(EXERCISE MATERIAL Opens)

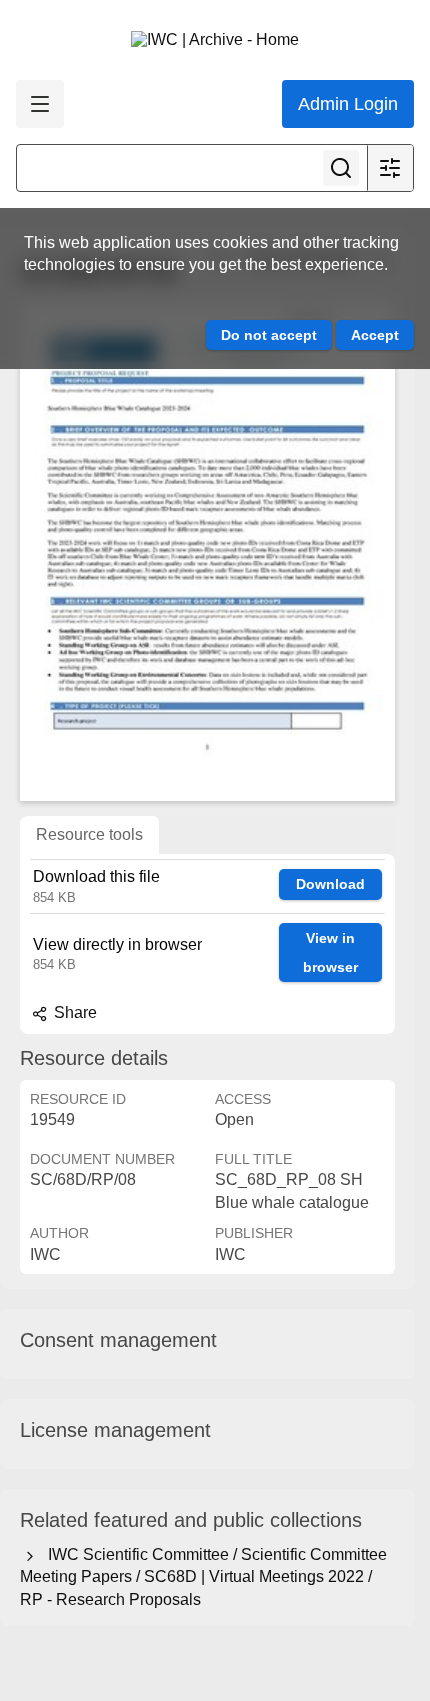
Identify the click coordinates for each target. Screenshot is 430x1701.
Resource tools (89, 834)
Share (73, 1012)
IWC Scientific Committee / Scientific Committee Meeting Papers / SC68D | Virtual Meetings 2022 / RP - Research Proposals (203, 1577)
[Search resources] (341, 168)
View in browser (330, 952)
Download (330, 884)
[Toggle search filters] (390, 168)
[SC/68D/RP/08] (207, 551)
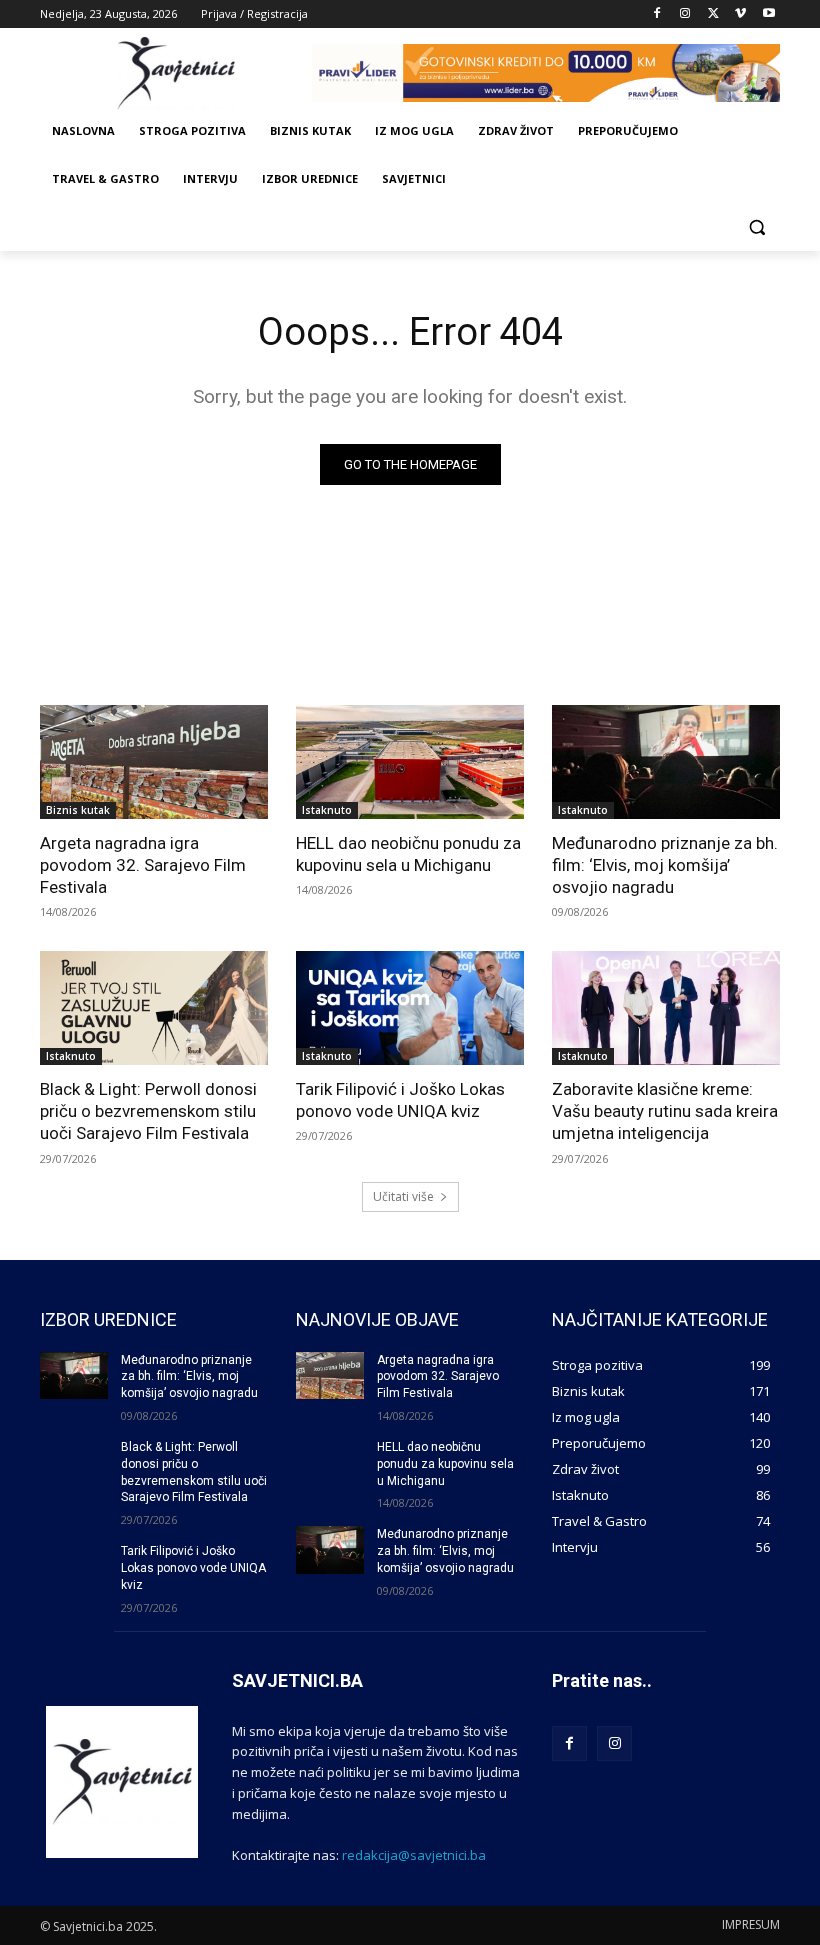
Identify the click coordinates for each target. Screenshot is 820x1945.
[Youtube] (768, 14)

(EXERCISE MATERIAL Closes)

*WORK TASK*. Consider the string "Identify". State how many lines of the data contain it, giving the number alone.

*TASK ANSWER*. 2